### Texte présenté
▬▬▬▬▬▬

Publié le 13 janvier 2010 par Petistspavs

Pour écouter la musique de film de la semaine, cliquer, SVP. Ce n'est pas une musique agressive, si vous n'entendez rien, pensez à monter le son.

Le film de la semaine sera assez consensuel, pour une fois. Et je vous invite, si vous avez eu l'obligeance de venir ici, de l'univers sans limite où vous êtes "quelque part", ce qui me ravit et m'impressionne toujours, je  vous invite donc à cliquer sur le machin Deezer pour une visite en musique.

Comme je ne trouvais pas la BO d'Invictus, j'ai cherché une autre BO de Clint Eastwood, je voulais faire un quizz, mais dans ma recherche, j'ai réentendu la musique d'Unforgiven, un des films les plus aboutis de Clint, un film très "viril" en même temps. Et la mélancolie, la douceur, une certaine tristesse (on se rappelle le sort fait au personnage incarné par Morgan Freeman), la délicate nostalgie, la fragilité, comme celle d'un dernier souffle, un souffle de plus, puis plus rien, tout ça dans cette musique un peu pied tendre, un peu fille, un peu rose sombre, m'a profondément touché.  Donc je vous la file, si ça vous chante.

Le dernier souffle, puisqu'on parle de cinéma, a été cette semaine celui d'Éric Rohmer. Le dernier film d'Éric Rohmer date de 2007. Je vous passe l'hommage de la presse que j'avais prévu. Si Libération a, comme d'habitude, sauvé l'honneur, la presse gratuite, le Parisien, même l'Huma (tiens ! les vieilles empoignades entre les Cahiers de Rohmer/Bazin et les Lettres Françaises d'Aragon auraient-elles encore l'ombre d'une actualité ?) et le figaro ont négligé l'événement. Qu'ils crèvent, avec leurs couvs publicitaires sur Avatar.

▬▬▬▬▬▬

### Lignes de données
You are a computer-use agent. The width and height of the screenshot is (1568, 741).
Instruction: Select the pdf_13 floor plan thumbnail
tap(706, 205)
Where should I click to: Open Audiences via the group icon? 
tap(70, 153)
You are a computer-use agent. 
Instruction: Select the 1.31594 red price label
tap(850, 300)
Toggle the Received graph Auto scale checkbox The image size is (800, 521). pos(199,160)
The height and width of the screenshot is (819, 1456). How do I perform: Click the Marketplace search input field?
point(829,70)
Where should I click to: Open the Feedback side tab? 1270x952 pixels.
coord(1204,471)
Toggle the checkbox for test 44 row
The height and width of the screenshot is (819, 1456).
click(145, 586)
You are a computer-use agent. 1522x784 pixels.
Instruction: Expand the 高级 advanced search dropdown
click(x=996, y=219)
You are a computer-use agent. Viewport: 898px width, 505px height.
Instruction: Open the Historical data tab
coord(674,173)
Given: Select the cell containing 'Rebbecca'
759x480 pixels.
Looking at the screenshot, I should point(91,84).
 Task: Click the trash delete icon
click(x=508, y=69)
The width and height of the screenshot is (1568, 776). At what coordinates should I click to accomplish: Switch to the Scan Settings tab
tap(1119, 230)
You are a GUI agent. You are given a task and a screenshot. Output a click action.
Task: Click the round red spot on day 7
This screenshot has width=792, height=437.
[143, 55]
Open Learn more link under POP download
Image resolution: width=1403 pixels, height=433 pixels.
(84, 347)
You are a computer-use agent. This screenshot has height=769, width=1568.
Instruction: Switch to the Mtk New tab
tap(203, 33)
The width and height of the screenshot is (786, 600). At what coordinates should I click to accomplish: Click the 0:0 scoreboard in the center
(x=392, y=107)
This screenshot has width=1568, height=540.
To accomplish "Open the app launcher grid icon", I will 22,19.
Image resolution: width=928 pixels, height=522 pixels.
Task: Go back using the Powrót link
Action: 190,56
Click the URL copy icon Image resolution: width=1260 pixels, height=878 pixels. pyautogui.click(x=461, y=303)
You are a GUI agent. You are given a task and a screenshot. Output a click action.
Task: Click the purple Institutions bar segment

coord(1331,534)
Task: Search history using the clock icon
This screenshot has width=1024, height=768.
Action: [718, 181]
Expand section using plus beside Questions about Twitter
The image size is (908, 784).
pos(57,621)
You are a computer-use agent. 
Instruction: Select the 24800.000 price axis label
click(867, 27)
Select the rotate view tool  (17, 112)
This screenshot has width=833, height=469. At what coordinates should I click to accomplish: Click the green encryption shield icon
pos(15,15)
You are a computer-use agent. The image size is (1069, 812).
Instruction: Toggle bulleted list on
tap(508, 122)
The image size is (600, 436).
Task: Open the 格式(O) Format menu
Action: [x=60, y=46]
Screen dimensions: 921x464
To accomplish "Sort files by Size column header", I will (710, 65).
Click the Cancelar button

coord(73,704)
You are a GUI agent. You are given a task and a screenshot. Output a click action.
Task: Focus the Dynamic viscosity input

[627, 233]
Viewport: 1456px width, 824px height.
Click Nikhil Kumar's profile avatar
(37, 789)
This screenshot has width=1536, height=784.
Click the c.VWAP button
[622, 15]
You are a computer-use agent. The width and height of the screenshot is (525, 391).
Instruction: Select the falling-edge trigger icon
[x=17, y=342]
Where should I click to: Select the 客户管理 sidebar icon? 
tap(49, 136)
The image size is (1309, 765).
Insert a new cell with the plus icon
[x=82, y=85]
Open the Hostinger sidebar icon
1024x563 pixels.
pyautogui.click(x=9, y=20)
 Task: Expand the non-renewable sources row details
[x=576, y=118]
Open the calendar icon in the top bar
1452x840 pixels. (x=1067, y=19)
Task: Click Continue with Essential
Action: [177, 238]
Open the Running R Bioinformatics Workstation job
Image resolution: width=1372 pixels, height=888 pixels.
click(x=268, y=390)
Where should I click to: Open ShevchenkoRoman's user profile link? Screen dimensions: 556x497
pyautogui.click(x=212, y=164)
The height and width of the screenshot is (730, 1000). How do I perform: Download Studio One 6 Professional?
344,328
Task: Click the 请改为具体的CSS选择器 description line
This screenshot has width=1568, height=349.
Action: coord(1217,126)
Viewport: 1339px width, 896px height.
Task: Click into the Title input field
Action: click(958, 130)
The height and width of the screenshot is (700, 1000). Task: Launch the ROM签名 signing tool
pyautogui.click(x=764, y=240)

▬▬▬▬▬▬

### Exercices
**1)** Répondez d'après le billet sur la musique de film et Éric Rohmer :
(a) De quel film de Clint Eastwood l'auteur n'a-t-il pas trouvé la BO ?
(b) Quel film de Clint Eastwood l'auteur qualifie-t-il d'« un des films les plus aboutis de Clint » ?
(c) De quelle année date le dernier film d'Éric Rohmer ?
**2)** Poursuivez le billet sur la musique de film et Éric Rohmer à partir de sa dernière phrase.
On peut se passer de la liste pour répondre.

### Résultats
**1)**
(a) Invictus.
(b) Unforgiven.
(c) 2007.

**2)**
La disparition de Rohmer m'attriste pour plusieurs raisons. Rohmer a toujours été là quand j'avais besoin de films. Et puis, c'est curieux, quand on regarde les "palmarès" des uns et des autres, on se rend compte que 2009 a, aussi, été une année de vieux. De Oliveira, souvent cité par Eastwood, a dépassé le siècle. Ça ne l'a pas empêché de sortir deux films en 2009, dont un a fait le bonheur des TopTen cinéphiliques. Tavernier n'est pas un perdreau de l'année. Ni Rivette, ni Garrel, ni Resnais, tous reconnus comme de toniques inventeurs de formes cinématographiques. La fin décembre nous a gratifié du dernier Coppola qui est, je le répète, un chef d'œuvre absolu, comme est un chef d'œuvre absolu le dernier Bellochio.

Tous ces cinéastes (mais attention, je sais qu'il y a une relève, ici, en Amérique latine, en Asie, même aux USA) ont en commun, outre un talent particulier, d'avoir dépassé les 70 ans. Et aujourd'hui sort le dernier Luc Moullet. Et aujourd'hui, sort le dernier Eastwood.

Tout n'est pas perdu, mais le cinéma apparaît bien, et de plus en plus, comme un art du XXème siècle. Ce n'est pas gai pour les plus jeunes.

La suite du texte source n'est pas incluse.